The good news for your Board and CFO is that pleasing customers can create great profits. Here is a list of ten strategies that can be followed to create profit through pleasing customers. It is inspired from Lars Tvede’s website on Supertrends (which is a great book and well worth reading):

  1. Wholesale to retail strategy is one of the biggest single sources of wealth in business. The retailer utilize the differences between wholesale and retail prices, but the key skill set involved is managing clients relationships and all that goes with it, from sales to financing, marketing and supply logistics.
  2. Secondary sales model is about charging little or nothing for the first or primary product and then making the money on what may come after.
  3. Mass customarization is based on the idea that each customer should have a tailor made solution, but that this should be fully automated. This is almost entirely done over the Internet. It includes 1) involving the customer in the production and design process, 2) using IT to manage the relationships from customer to suppliers, and 3) enabling the customer to generate more information about their own preferences through interaction with the company and other customers.
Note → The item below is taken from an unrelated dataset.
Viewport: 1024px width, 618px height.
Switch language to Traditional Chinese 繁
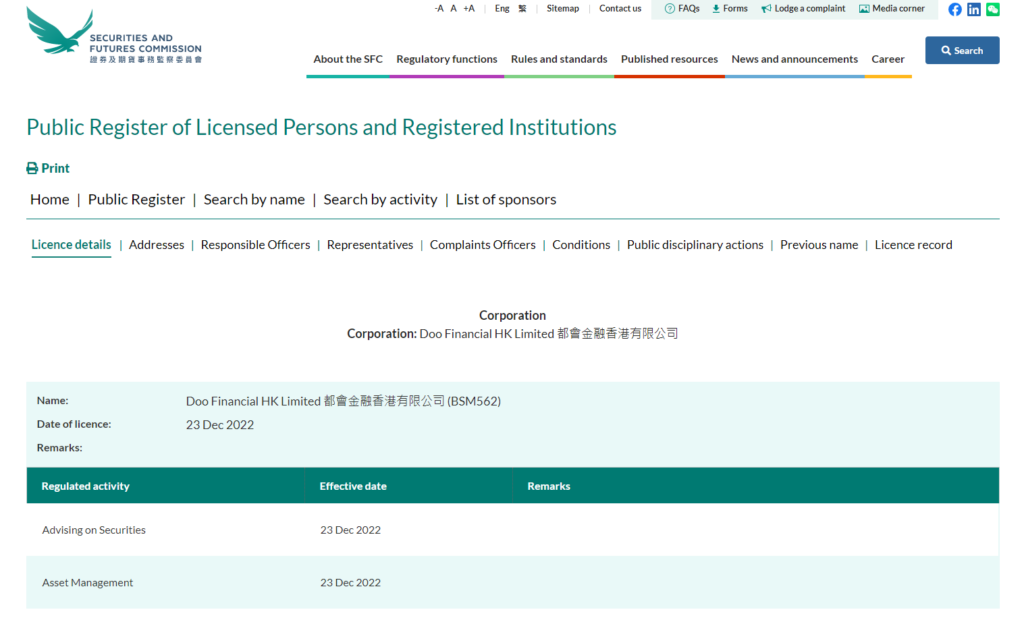522,8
The marketing expert Alvin Toffler coined the term “prosumer” to describe the how a consumer thereby contributes to the production process. This, by the way, is not only efficient, but also emotionally evolving – people love it, and it creates strong customer loyalty.
  4. A Central aggregator may be an Internet portal, a television network, or a digital exchange combining services from multiple partners. Once the aggregator grows, it tends to attract more contributors, since it has the critical mass – in digital media: “eye-balls”. The model can become very successful, if the content is not only created by third parties, but delivered for free, which is the case with Internet sites such as Google, Facebook, YouTube, etc. The money is then typically made on advertising.
  5. A Solutions provider is a company which analyse what the client really needs and assemble from any source. This is often called an “open architecture”, and is frequently used by IT companies such as IBM, as well as by many banks.
  6. Niche dominator is where you more carefully select a part of the market and dominate that.
  7. A Price differentiator finds ways to sell the same product at different prices to different people, depending on what they are willing to pay.
  8. Converting to service means that instead of just selling a product, you sell continuous delivery, upgrades, service etc. as a service. Software-as-a-service is a good example.
  9. Converting to sharing means a business model, where several people share the same asset, as in cloud computing, time sharing, etc.
  10. Converting to digital is a broad category that involves changing from physical to electronic. Classical examples are downloading of music to digital players instead of sales of CDs, or download of movies and books. A shopping experience can evidently also be digitized and in fact anything involving decision making, instructions and confirmations (e-tickets, for instance).